__Work to be completed__
Within the listing below, the lines to output run from the one containing "ASSEMBLEA (220, 246)" through the one containing "COMITATO UNICO DI GARANZIA (CUG) (893, 922)"; copy them exactly and nothing else.
>>
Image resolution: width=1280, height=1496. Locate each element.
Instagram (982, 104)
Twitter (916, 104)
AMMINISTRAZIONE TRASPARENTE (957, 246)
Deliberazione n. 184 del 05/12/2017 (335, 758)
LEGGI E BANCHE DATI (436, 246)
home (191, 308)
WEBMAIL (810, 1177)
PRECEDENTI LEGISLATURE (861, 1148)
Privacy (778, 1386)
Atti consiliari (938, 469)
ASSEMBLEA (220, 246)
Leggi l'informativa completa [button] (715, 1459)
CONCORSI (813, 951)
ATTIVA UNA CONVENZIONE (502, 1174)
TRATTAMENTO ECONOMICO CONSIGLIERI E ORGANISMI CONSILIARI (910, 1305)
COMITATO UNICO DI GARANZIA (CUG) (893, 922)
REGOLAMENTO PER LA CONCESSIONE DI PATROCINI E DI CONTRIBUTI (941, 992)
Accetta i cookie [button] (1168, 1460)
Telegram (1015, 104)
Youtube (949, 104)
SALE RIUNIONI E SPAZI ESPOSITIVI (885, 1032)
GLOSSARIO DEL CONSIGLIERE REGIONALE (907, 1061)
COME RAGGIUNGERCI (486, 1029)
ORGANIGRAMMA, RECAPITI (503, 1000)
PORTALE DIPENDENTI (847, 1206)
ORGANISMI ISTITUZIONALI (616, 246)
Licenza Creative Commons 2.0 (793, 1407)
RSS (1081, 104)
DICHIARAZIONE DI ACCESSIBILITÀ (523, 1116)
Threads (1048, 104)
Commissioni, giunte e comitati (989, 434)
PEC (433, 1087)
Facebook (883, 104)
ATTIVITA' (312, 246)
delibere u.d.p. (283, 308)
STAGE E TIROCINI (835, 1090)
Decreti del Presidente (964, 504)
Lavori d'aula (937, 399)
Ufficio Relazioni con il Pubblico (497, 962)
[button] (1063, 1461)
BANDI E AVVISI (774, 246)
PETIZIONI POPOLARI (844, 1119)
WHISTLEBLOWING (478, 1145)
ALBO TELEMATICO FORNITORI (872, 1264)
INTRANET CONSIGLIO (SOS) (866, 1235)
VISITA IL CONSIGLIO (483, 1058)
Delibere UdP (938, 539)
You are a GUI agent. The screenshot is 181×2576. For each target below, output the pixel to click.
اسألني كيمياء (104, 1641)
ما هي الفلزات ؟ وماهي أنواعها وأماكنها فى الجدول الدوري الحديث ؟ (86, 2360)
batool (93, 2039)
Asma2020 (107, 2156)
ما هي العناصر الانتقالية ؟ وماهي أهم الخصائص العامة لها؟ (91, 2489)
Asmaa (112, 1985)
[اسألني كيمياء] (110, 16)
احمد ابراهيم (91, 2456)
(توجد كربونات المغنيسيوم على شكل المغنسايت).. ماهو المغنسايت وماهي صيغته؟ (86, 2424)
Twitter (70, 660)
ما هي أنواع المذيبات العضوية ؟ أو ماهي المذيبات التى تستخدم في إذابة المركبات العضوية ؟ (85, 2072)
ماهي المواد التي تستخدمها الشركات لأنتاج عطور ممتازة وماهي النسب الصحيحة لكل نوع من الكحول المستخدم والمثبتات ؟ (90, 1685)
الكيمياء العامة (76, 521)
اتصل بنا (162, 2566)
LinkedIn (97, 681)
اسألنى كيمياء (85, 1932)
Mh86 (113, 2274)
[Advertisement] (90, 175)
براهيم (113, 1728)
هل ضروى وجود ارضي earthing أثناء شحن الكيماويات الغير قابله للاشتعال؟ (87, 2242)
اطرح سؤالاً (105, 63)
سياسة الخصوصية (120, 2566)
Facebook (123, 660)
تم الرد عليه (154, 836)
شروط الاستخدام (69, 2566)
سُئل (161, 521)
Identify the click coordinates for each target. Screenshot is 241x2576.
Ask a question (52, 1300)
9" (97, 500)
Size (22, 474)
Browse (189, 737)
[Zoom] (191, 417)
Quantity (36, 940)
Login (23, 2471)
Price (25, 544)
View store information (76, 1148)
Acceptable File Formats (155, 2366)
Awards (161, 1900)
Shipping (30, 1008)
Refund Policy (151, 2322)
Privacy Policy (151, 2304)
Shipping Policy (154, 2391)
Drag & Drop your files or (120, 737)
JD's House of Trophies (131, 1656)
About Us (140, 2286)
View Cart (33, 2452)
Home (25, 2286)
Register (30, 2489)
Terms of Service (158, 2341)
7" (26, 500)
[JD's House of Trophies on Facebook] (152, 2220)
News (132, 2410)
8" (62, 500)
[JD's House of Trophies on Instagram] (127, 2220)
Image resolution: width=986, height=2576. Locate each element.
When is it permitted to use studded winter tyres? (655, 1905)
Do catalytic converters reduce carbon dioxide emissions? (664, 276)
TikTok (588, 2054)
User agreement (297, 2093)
<<
__Exercise result__
ASSEMBLEA (220, 246)
Leggi l'informativa completa [button] (715, 1459)
CONCORSI (813, 951)
ATTIVA UNA CONVENZIONE (502, 1174)
TRATTAMENTO ECONOMICO CONSIGLIERI E ORGANISMI CONSILIARI (910, 1305)
COMITATO UNICO DI GARANZIA (CUG) (893, 922)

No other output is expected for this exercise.